El arte de la comedia/Eduardo de Filippo/Teatro de la Abadía
Prodigioso elenco
Obra: El arte de la comedia – Autor: Eduardo de Filippo (1964) – Traducción: Ana Isabel Fernández Valbuena – Intérpretes: Enric Benavent (Oreste Campese), Markos Marín / Luis Moreno (Armando Veronesi, guarda), Lidia Otón (Palmira, dueña del bar), Pedro Casablanc (Excelentísimo De Caro, Gobernador), José Luis Alcobendas (Giacomo Franci, secretario del Gobernador), Jesús Barranco (Quinto Bassetti, médico), Joaquín Hinojosa (Padre Salvati, párroco), Lola Manzano (Lucia Petrella, maestra), Ernesto Arias / Cipriano Lodosa (Un montañés), Palmira Ferrer / María Miguel (Su mujer), Diego Galeano (Girolamo Pica, farmacéutico), Óscar de la Fuente (Sacristán) – Dirección, Escenografía e Iluminación: Carles Alfaro – Vestuario: María Araujo – Ambientación musical: José Manuel Gutiérrez – Producción: Teatro de la Abadía.

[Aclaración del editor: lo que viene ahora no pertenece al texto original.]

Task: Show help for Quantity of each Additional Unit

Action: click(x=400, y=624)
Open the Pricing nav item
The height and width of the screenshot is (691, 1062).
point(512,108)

No tuve ocasión de ver esta función en el momento de su estreno en febrero de este año en el teatro de la Abadía celebrando el decimoquinto aniversario de su inauguración. De modo que, atraído por el gran éxito de público que constituyeron aquellas representaciones, me he acercado ahora al teatro Español, donde se está reponiendo a lo largo de todo este mes de julio, preguntándome cuáles son las razones que mueven al respetable a interesarse por una obra teatral que, al menos sobre el papel, no presenta demasiado interés. Para empezar, El arte de la comedia, estrenada en Nápoles por Eduardo de Filippo en 1964, parece a primera vista más falsa que un billete de mil euros. No nos sorprende, de entrada, con ese poso de humanidad que rezuma de inmediato de otras comedias suyas, como son Con derecho a fantasma, Filomena Marturano o Sábado, domingo, lunes, y que procede tanto de su profundo conocimiento del ambiente popular de su Nápoles natal como de la maestría y el arte que demuestra para trasladarlo a la escena, sino que se presenta como una farsa, tirando a bufonada, que está deliberadamente escrita para que el público se parta de risa mediante el uso de toda la extensa gama de trucos que el arte de Talía siempre tiene dispuestos para la ocasión: situaciones equívocas, diálogos de doble sentido, lógica dislocada, personajes excéntricos, conductas estrafalarias, etc, etc, etc.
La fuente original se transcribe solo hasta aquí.